◆ Task requirements ◆
What lines in the data below mention the string "computer"? Copy them out.
======== Supplied information ========
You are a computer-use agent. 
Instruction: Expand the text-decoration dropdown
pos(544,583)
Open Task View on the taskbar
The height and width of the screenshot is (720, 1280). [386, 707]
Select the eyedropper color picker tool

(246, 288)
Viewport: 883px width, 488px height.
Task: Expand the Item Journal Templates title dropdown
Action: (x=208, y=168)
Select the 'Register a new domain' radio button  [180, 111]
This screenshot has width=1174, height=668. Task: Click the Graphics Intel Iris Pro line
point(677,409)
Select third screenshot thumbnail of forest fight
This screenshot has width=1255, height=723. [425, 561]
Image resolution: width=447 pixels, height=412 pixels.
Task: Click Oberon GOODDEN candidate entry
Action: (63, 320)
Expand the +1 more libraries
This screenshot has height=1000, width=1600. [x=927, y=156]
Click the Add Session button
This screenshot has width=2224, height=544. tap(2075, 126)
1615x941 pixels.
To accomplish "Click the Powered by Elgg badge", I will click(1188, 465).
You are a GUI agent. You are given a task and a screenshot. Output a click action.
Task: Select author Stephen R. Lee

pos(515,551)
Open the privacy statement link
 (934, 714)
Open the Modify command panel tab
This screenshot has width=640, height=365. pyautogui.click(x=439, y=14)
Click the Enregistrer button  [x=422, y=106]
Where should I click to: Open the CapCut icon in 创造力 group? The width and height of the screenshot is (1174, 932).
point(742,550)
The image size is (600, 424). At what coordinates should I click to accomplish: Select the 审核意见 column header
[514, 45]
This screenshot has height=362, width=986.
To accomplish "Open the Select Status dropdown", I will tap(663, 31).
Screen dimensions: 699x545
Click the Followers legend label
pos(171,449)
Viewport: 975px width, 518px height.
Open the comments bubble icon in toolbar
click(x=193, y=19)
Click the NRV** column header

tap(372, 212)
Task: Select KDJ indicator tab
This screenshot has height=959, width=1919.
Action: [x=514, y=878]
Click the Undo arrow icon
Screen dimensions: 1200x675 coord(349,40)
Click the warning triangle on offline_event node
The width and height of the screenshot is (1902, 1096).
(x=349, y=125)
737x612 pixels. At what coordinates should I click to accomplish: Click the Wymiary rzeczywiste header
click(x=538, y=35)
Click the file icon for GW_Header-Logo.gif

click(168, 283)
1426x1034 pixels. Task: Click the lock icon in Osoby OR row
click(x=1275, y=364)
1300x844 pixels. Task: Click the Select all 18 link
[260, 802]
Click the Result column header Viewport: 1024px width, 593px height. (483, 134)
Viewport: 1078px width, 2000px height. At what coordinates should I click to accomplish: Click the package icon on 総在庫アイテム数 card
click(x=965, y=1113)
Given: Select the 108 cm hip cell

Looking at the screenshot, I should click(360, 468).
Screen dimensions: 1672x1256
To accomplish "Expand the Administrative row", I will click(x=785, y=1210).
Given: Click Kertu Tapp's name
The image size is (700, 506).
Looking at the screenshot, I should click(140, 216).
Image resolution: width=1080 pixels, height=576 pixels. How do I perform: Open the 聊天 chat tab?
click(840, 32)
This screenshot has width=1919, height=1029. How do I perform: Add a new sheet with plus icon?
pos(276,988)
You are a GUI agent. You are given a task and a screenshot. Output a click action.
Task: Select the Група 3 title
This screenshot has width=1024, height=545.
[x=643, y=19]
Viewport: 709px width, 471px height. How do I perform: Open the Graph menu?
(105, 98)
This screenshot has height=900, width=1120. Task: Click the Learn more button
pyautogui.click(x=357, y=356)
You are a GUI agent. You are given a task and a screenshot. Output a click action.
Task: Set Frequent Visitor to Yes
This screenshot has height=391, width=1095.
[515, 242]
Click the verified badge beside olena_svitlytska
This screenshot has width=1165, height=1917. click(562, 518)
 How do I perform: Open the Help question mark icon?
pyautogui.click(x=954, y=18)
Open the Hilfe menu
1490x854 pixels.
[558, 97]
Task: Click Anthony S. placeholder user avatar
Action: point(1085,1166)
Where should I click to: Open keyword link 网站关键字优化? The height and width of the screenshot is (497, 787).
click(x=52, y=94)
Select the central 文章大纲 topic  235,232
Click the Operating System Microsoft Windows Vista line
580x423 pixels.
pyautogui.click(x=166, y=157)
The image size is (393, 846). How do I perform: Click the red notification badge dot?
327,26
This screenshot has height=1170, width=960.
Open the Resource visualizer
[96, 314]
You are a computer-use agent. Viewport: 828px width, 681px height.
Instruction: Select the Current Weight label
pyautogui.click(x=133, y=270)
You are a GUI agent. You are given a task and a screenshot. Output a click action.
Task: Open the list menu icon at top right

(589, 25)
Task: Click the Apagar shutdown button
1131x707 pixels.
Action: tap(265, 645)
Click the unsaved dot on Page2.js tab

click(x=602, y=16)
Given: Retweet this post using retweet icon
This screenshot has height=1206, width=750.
========
◆ Result for this task ◆
You are a computer-use agent. 
You are a computer-use agent. Viewport: 828px width, 681px height.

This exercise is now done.